We had lots to eat and passed the time with good company and conversation :) I still don't understand everything being said around me but it is getting better. I talked with Marlay, basically my Brazilian Grandma, today, and I can understand SO much more of what she says than I did just 2 weeks ago (which is great because she is a riot!) so that makes me pretty happy.

This is like maybe 1/5 of the total space and people that were present.

Mariana and her boyfriend Silvio showed up and we went over to check out Silvio's brother in the quadrilha. Which, as I mentioned above, is square dancing. Down to the checkered skirts and straw hats - square dancing!

I know, I know. You didn't believe me that it actually was square dancing in Brazil. Here is the photographic evidence. I'll throw a video of it on at the end here, too!

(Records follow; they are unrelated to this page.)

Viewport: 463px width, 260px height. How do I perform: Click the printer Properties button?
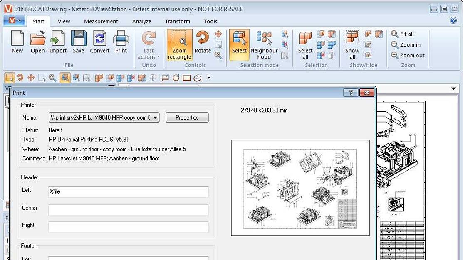187,118
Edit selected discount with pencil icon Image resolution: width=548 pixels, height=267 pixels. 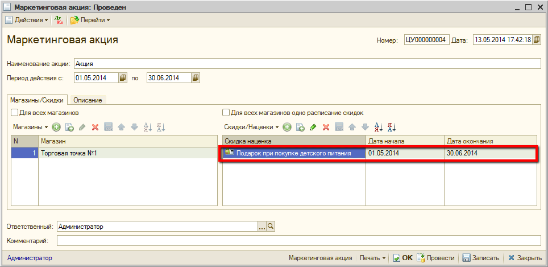click(313, 127)
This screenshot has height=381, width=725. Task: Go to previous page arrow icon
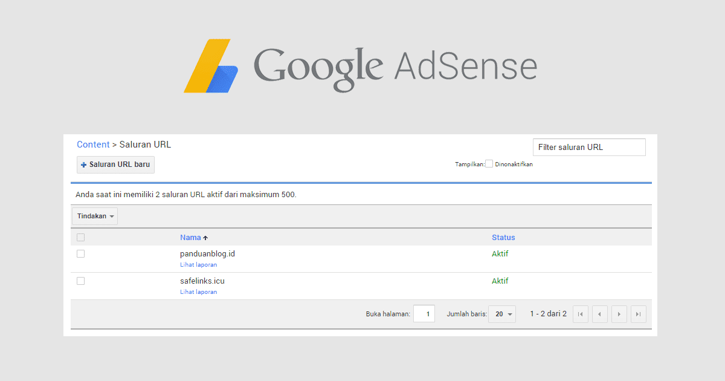(599, 314)

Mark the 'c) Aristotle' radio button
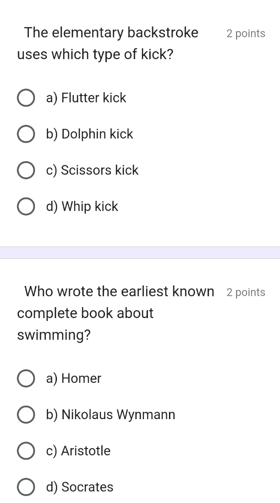(26, 451)
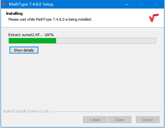Click the 'MathType 7.4.8.0 Setup' window title
This screenshot has width=165, height=128.
(x=31, y=4)
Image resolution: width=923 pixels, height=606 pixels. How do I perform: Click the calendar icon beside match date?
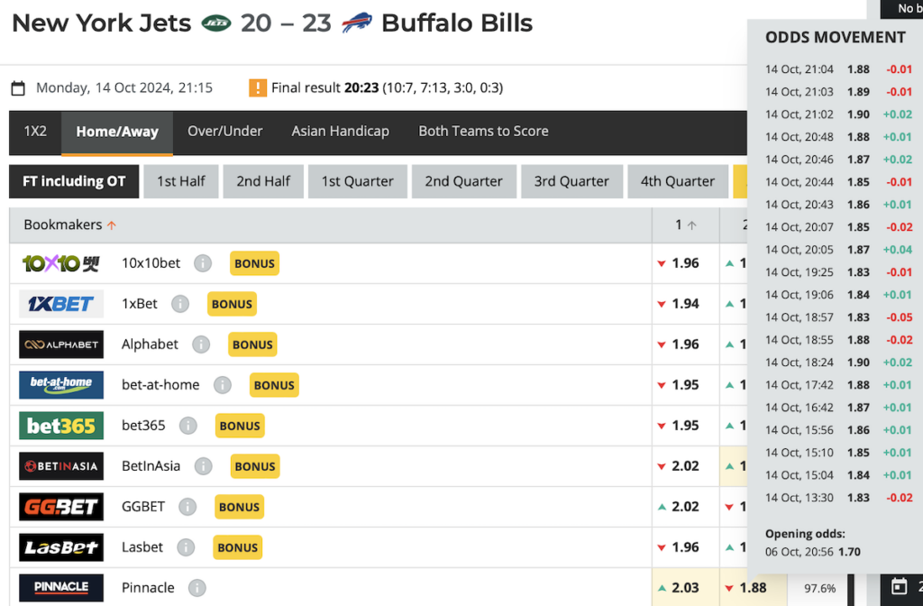pyautogui.click(x=18, y=88)
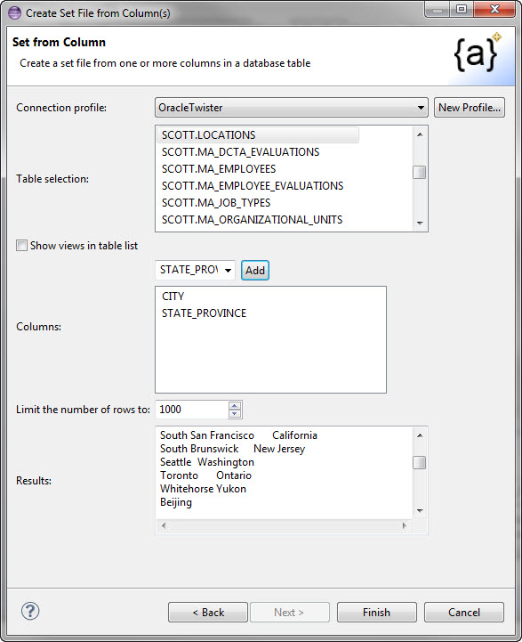The width and height of the screenshot is (522, 642).
Task: Click table list scroll up arrow
Action: (x=420, y=134)
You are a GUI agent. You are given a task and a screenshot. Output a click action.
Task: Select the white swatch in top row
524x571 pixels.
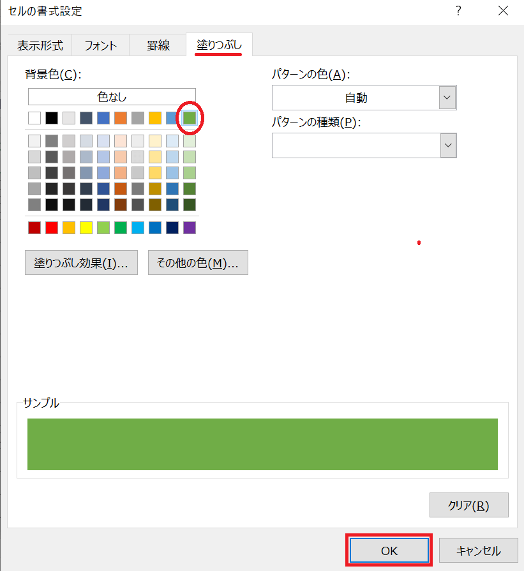coord(34,118)
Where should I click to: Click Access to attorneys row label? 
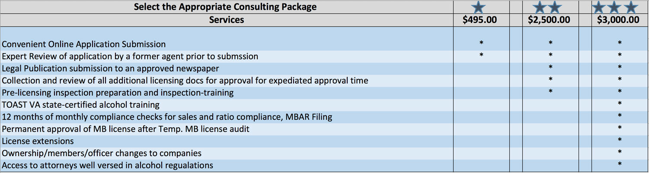(x=107, y=165)
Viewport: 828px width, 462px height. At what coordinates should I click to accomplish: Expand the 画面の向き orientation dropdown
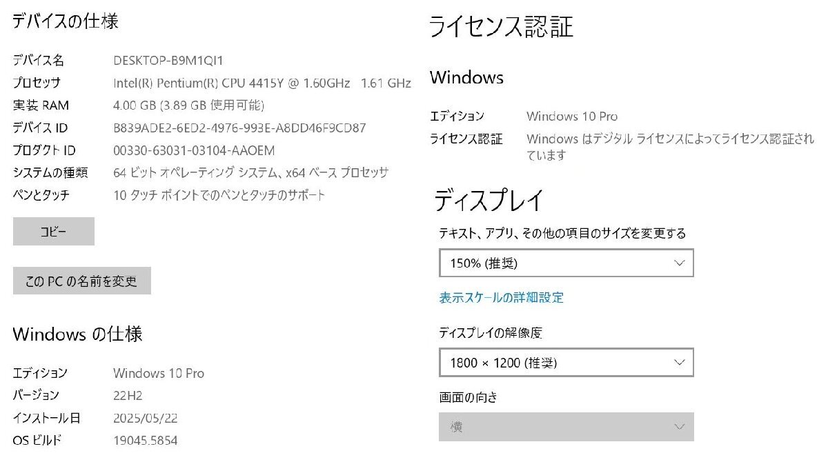566,427
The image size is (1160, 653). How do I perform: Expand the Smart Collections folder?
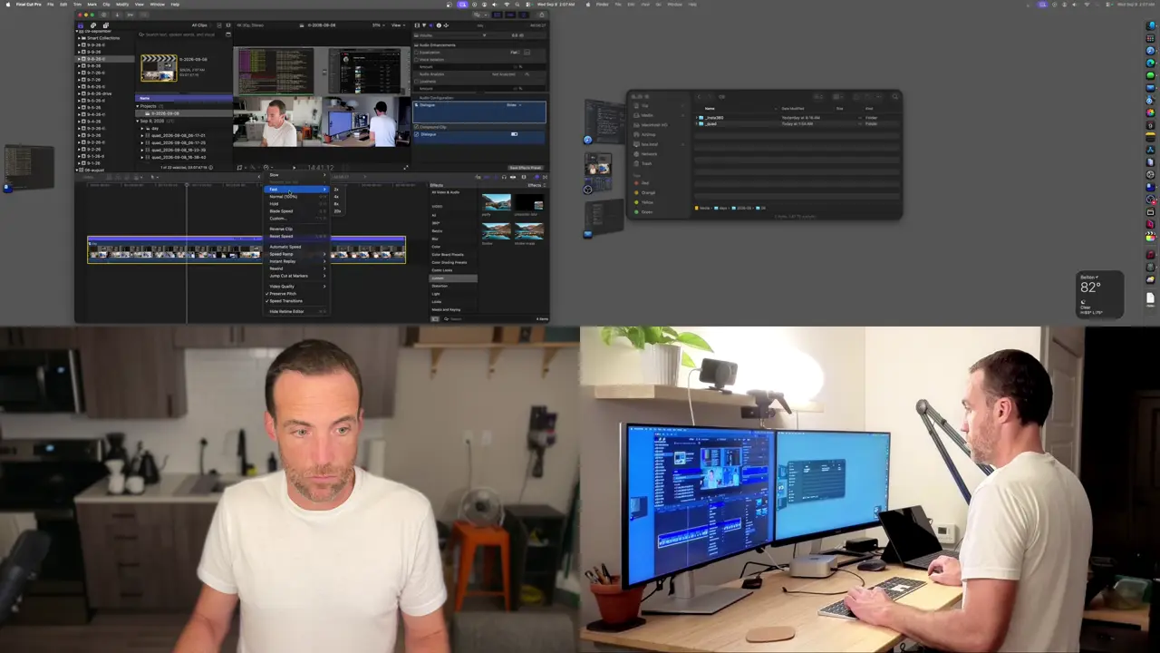pyautogui.click(x=80, y=38)
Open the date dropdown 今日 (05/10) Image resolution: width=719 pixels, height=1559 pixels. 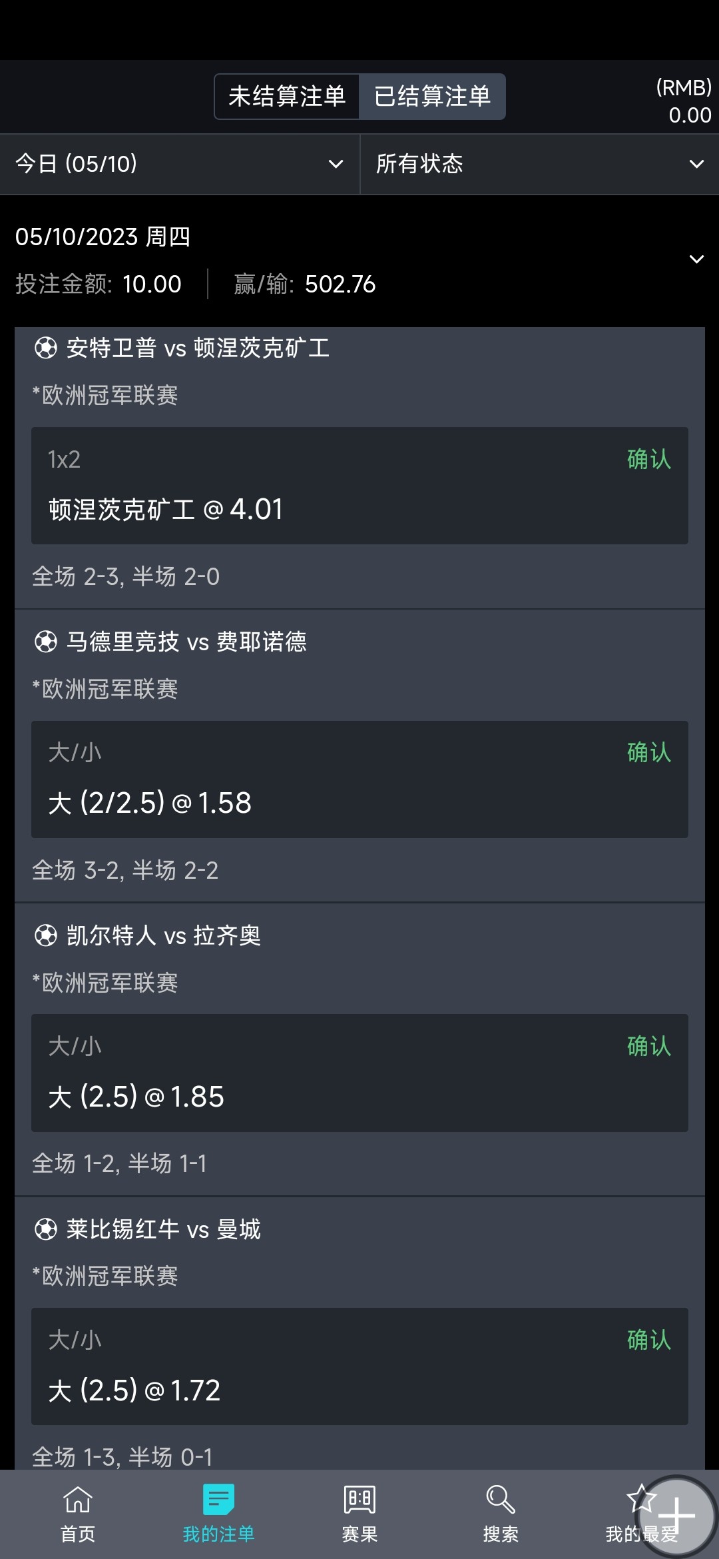tap(180, 164)
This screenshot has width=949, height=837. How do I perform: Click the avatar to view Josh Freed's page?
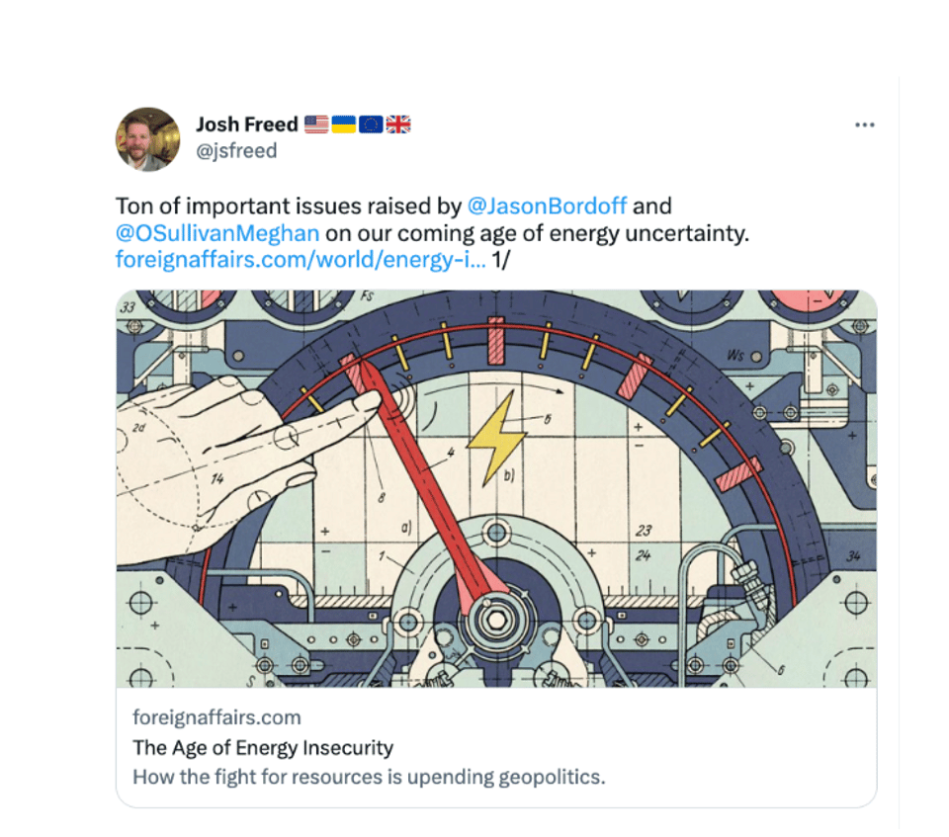(x=146, y=138)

One of the saints celebrated is São João (St. John) and his day celebrates marriage. So, the quadrilha cetners around a bride and a groom. At the end, the boys and girls separate, and the bride throws her bouquet. The girl who catches it then has to go get a boy from the boy's side. And this is all done by 16/17 year olds who must be mortified about it! Luckily, it seemed the girl who caught the bouquet had a boyfriend who she picked. I know this because (a) when she caught it all the other boys roared laughing and jumped on him and (b) they kissed.

Throwing of the bouquet. I just really couldn't stop giggling.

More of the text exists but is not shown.